## Source excerpt
Belle is the least developed of the quartet, in part because she’s not one of the actual widows (Carrie Coon is the fourth wife who decides to sit out the heist) but she faces many of the same hardships. She’s a beautician who takes babysitting jobs on the side, often sprinting between gigs just to catch the bus. Her boss has gone through all the supposedly proper routes to establish her own business, taking advantage of a scheme put in place by the Mulligans, but that is only another poorly veiled cover for exploitation. Belle works and works, often dropping family time with her own kid to go look after someone else’s, and it’s still not enough. How can it be when the system is so vile? Economic independence and prosperity is promised but the empowerment of working-class black women is just another opportunity for profit for those in power.

[Records excerpted from a collection]
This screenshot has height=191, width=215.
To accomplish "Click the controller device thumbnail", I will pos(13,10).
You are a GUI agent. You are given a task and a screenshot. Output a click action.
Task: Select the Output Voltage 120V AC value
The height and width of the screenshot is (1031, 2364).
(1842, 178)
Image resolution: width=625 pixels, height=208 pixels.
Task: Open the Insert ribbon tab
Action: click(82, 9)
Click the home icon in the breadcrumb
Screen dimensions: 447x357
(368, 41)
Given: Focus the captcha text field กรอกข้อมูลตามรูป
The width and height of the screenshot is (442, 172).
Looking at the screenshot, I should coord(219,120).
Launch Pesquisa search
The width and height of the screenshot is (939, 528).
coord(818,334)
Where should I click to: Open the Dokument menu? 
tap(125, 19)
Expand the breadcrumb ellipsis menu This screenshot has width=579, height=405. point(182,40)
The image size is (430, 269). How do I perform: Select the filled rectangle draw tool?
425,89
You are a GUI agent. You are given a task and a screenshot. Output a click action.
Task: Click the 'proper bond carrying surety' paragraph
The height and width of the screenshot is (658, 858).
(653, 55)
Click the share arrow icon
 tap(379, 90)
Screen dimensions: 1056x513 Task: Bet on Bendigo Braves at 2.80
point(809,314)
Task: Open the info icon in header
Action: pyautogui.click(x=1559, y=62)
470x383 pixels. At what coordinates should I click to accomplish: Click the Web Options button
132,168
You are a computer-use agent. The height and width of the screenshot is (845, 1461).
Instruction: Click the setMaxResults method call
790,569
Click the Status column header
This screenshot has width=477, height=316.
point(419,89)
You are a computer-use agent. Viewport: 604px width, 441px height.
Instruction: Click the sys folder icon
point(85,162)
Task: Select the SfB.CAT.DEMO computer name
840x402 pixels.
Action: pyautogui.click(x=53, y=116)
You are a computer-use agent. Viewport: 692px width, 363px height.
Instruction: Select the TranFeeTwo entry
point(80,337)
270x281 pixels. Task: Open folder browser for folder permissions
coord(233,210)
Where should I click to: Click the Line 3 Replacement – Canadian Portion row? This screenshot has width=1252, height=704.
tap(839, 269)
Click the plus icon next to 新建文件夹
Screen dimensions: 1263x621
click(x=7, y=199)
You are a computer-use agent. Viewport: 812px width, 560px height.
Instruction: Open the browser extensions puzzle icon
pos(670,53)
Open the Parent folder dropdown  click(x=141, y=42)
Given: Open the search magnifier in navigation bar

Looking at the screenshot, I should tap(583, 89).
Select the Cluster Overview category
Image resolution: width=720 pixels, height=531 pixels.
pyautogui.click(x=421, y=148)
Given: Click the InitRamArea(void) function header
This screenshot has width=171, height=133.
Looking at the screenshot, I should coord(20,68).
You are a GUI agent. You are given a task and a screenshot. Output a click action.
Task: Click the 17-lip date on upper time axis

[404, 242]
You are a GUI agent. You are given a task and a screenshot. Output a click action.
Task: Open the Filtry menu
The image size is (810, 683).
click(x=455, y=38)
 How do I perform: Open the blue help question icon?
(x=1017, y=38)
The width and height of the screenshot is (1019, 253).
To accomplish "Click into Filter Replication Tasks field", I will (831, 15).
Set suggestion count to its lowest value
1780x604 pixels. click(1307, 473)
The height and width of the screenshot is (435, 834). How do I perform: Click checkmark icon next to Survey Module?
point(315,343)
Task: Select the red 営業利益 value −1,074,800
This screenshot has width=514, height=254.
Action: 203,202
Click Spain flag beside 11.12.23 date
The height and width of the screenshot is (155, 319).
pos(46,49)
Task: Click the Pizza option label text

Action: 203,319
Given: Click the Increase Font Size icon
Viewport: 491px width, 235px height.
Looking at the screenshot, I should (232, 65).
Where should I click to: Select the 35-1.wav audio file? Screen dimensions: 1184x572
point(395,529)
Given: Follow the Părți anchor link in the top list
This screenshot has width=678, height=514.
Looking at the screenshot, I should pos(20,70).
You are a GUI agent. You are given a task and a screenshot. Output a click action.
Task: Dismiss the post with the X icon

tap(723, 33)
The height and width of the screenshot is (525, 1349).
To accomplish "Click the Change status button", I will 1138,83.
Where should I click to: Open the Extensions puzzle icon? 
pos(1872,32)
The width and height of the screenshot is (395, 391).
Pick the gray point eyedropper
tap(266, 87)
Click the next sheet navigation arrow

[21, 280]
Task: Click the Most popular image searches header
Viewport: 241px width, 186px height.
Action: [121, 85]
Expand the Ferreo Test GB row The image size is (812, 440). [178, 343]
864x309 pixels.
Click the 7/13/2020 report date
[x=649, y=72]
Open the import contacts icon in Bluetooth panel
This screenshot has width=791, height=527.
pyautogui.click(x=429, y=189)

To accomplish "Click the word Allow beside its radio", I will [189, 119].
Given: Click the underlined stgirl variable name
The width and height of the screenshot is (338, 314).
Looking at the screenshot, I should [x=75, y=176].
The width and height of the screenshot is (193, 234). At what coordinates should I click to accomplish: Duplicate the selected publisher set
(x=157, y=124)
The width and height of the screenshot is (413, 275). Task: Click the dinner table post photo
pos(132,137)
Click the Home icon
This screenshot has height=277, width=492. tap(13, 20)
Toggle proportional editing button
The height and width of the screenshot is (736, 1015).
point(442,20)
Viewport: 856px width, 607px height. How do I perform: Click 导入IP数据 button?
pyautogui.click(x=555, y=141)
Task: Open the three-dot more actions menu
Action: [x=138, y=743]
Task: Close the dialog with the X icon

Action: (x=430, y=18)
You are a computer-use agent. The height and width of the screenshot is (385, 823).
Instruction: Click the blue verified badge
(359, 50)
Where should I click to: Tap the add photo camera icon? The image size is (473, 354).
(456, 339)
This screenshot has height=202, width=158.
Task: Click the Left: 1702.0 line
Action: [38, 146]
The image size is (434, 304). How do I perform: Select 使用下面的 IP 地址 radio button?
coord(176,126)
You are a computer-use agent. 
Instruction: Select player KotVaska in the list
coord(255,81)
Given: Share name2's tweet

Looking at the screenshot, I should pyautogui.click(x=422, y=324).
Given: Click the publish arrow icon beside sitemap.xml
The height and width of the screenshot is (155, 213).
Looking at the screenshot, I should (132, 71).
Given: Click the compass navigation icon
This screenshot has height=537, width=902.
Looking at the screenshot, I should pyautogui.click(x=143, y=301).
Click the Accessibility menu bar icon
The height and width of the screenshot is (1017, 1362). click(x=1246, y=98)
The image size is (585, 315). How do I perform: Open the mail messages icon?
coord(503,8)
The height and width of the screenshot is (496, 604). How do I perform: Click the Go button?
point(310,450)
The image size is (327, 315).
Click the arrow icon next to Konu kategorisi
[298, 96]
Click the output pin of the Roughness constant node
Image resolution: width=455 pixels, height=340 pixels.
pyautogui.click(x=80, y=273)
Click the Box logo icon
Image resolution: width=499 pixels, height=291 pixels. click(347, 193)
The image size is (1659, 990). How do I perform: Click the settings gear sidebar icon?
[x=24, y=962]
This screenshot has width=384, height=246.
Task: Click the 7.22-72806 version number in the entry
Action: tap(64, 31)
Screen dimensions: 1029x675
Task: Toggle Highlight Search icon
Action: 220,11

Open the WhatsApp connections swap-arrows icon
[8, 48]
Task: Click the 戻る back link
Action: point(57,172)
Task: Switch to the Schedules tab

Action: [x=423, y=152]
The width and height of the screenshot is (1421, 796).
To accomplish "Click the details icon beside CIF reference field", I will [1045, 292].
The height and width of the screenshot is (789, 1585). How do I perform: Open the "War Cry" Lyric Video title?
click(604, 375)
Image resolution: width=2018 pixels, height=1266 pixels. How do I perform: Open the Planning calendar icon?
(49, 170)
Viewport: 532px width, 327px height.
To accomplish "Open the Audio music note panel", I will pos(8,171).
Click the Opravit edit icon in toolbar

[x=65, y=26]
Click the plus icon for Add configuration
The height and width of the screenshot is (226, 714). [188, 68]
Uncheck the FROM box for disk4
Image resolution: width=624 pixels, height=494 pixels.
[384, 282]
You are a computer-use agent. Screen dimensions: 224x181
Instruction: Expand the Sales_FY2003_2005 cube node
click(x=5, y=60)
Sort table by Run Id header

## Written problem
How might the review passage about Belle, shown above, carry on? Write what follows its last sentence.

## Output for this exercise
It would be so easy to take any one of these four women and spin off their narratives into films. The story of Veronica’s marriage could be a noir romance of its very own (Viola Davis and Liam Neeson in the few scenes they share have ridiculous chemistry). There’s so much more to know about Belle and Linda and her intersecting daily lives. I’d kill for something more on Alice after the film ends. I’m so used to watching male dominated films where the token female characters are nothing more than the abstract of a person whose story is left on the page, if it was ever written at all. Here, Widows offers an array of endlessly complex and interesting characters, each of whom tests the audience’s loyalties and forces them to confront deep-seated ideals they may not have known they had.

McQueen and Flynn don’t treat the women of Widows as heroes or Strong Female Characters for audiences to point to as an example. They are prickly figures too many people like to write off as ‘difficult women’ but what makes them so tricky is their refusal to be anyone’s political cause or shield. By the end of the film, you’re hungering for more because Widows just offered a bounty of interesting women on screen with such seeming ease where others think the dutiful wife waiting at home for the tortured male genius is enough. The women of Widows do not ask for your love but they command your respect.

So, please go and see Widows if you can. We could use more women like this in every aspect of our lives.



Header Image Source: Getty Images.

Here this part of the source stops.